TEXTO PROPORCIONADO.
Desde la publicación de la primera edición de Hacia una economía para la vida (DEI, 2005), hemos recibido innumerables sugerencias y recomendaciones para ampliar y mejorar el libro, muchas de las cuales han sido incorporadas en ediciones más recientes publicadas en Costa Rica, Colombia y Argentina. Pero entre todas ellas hay una que destaca: “¿No podrían decir lo mismo en palabras más sencillas?”. Y aunque reconocemos que se trata de una obra teórica difícil de popularizar, no por ello descartamos la importancia de llegar a un público más amplio y no familiarizado con las teorías económicas.
 
Así que haremos el intento, pero de una forma particular: abriendo en el sitio web www.pensamientocrítico.info, esta columna que hoy iniciamos y que hemos llamado, Gotitas de Economía Crítica. La fuente principal es la obra mencionada, pero ampliando nuestra interlocución con tantos amigos y amigas con quienes hemos discutido y, alimentándonos siempre de la insustituible praxis de los movimientos sociales que luchan por otros mundos posibles. Todos los comentarios son bienvenidos.
 
Fraternalmente
Franz J. Hinkelammert
Henry Mora Jiménez.
 
 
¿Por qué una «economía para la vida»?

Entradas del conjunto de datos:
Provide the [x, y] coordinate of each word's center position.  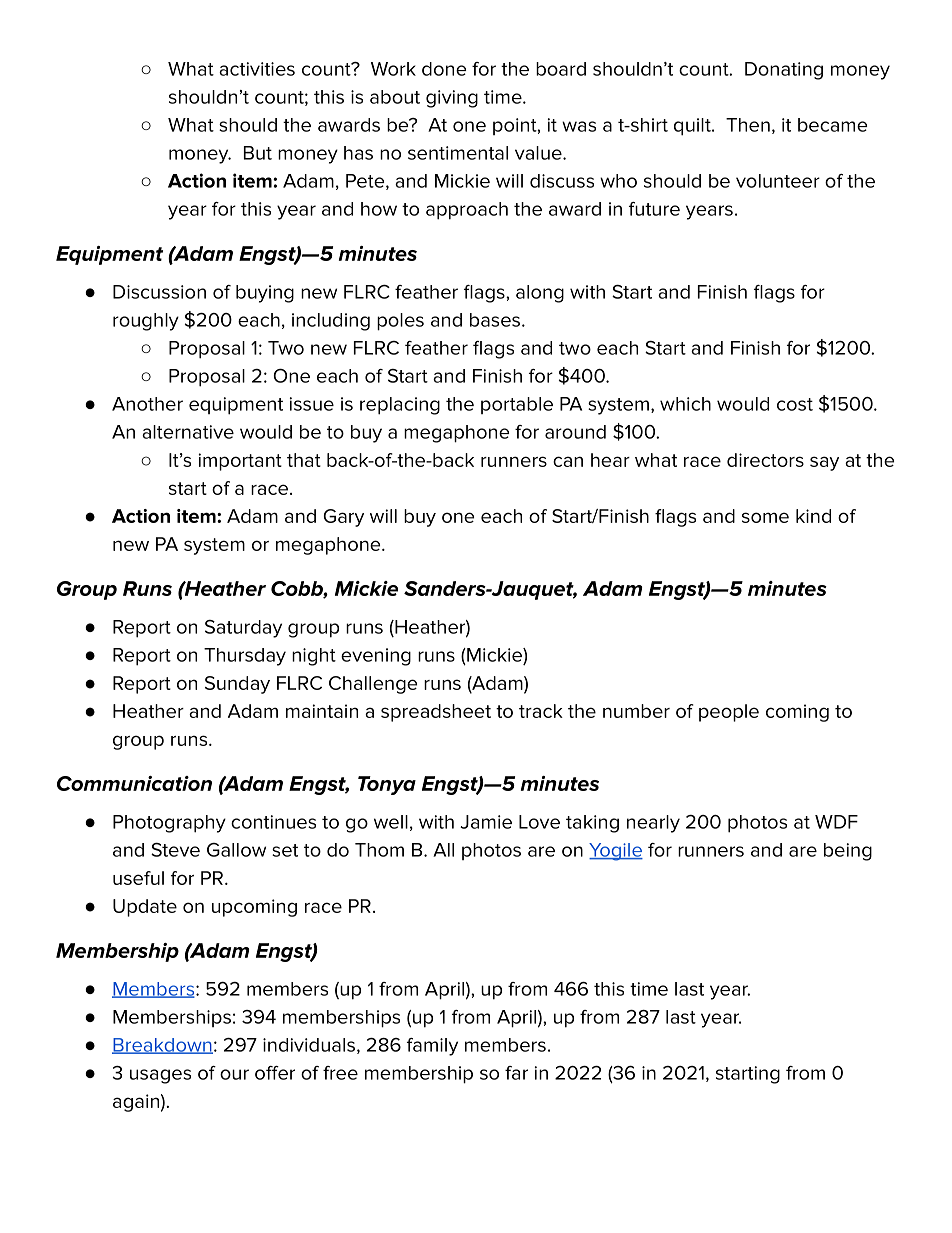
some [765, 517]
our [234, 1074]
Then [748, 125]
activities [257, 69]
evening [376, 657]
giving [452, 99]
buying [265, 294]
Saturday [243, 629]
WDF [836, 822]
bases [496, 320]
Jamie [486, 822]
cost [795, 404]
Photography [169, 824]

TAREAS Y EJERCICIOS.
1) Indica si cada afirmación concuerda con el texto proporcionado. Responde sí o no y cita textualmente las palabras que lo deciden. (a) La primera edición de Hacia una economía para la vida se publicó en 2005. (b) Las ediciones más recientes del libro aparecieron en Costa Rica, Colombia y México. (c) La columna que se inicia lleva por nombre Gotitas de Economía Crítica.
2) Dispón como tabla Markdown, con las columnas Fila y Entrada, las líneas de las entradas del conjunto de datos que van desde la que contiene "giving [452, 99]" hasta el final de esas entradas, ambas incluidas. Omite las líneas en blanco.

RESULTADOS POR TAREA.
1)
(a) Sí: «Hacia una economía para la vida (DEI, 2005)».
(b) No: «publicadas en Costa Rica, Colombia y Argentina».
(c) Sí: «hemos llamado, Gotitas de Economía Crítica».

2)
| Fila | Entrada |
|---|---|
| 1 | giving [452, 99] |
| 2 | buying [265, 294] |
| 3 | Saturday [243, 629] |
| 4 | WDF [836, 822] |
| 5 | bases [496, 320] |
| 6 | Jamie [486, 822] |
| 7 | cost [795, 404] |
| 8 | Photography [169, 824] |